We are of the opinion that a like construction of the present act is called for, thus making it obligatory upon the superior court to issue a writ in the nature of certiorari on presentation of a proper petition in accordance with the act. The mere fact that the action thereunder is initiated by petition does not mean that the legislature intended to give the plaintiff a review of the proceedings before the bureau in the same manner and extent as if the action in the superior court were by a petition inf equity, as the plaintiff contends. Since the act itself expressly refers to the remedy as certiorari we think that it authorizes the superior court to review a decision of the board within the limits set by this court in numerous decisions dealing with such writs.

Under our construction of the act it is clear that a party aggrieved by a decision of the superior court cannot ask for a review thereof by this court either by bill of exceptions or by appeal in equity. If in the instant case we followed our settled practice respecting bills of exception the defendants would be entitled to prevail on their motion to dismiss plaintiff's present bill. However, if the case were now remitted to the superior court with such a decision the plaintiff would be unnecessarily delayed in obtaining the review which the act expressly intended to give and which the trial justice denied on jurisdictional grounds. In such unusual circumstances the only other remedy open to him to secure a review of the board's decision would be to file a petition with this court for its extraordinary writ of certiorari to review the trial court's decision in refusing to entertain the petition. In our judgment the delay incident to such procedure would substantially and unnecessarily defeat a primary purpose of the act.

GIVEN DATA

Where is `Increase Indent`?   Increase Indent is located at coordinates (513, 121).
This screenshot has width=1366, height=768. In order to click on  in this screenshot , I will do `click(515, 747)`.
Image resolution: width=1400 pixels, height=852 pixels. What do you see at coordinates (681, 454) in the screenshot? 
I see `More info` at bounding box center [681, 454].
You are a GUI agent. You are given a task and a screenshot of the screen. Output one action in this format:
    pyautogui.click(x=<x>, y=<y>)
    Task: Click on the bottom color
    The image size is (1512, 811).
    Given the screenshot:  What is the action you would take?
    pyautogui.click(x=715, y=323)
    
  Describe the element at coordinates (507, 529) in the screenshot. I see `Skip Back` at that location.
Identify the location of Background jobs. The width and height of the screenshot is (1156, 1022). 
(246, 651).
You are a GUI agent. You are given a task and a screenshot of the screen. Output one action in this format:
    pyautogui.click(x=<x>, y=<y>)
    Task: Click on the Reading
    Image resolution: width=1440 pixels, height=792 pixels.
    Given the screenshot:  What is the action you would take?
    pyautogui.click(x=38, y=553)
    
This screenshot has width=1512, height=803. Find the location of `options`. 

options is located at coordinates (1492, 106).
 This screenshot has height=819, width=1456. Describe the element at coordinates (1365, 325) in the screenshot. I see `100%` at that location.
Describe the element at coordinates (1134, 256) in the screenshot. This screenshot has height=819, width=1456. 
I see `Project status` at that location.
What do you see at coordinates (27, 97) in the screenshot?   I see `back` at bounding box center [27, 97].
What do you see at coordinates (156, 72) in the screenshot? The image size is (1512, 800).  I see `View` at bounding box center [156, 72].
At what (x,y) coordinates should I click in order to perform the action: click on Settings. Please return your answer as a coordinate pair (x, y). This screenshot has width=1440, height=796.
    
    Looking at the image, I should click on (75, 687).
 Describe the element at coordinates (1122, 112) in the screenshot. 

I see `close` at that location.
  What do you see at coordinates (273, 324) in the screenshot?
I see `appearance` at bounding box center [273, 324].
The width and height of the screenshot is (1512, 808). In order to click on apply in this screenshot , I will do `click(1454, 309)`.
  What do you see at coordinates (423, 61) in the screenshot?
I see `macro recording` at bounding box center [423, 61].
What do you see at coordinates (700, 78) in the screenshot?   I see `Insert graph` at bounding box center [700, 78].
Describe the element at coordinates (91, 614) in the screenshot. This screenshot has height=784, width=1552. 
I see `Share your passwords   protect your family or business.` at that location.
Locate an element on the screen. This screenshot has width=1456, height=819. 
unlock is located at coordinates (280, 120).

TASK STATEMENT
Reproduce the court opinion above from "We are of the" to "with such writs.".

EXPECTED OUTPUT
We are of the opinion that a like construction of the present act is called for, thus making it obligatory upon the superior court to issue a writ in the nature of certiorari on presentation of a proper petition in accordance with the act. The mere fact that the action thereunder is initiated by petition does not mean that the legislature intended to give the plaintiff a review of the proceedings before the bureau in the same manner and extent as if the action in the superior court were by a petition inf equity, as the plaintiff contends. Since the act itself expressly refers to the remedy as certiorari we think that it authorizes the superior court to review a decision of the board within the limits set by this court in numerous decisions dealing with such writs.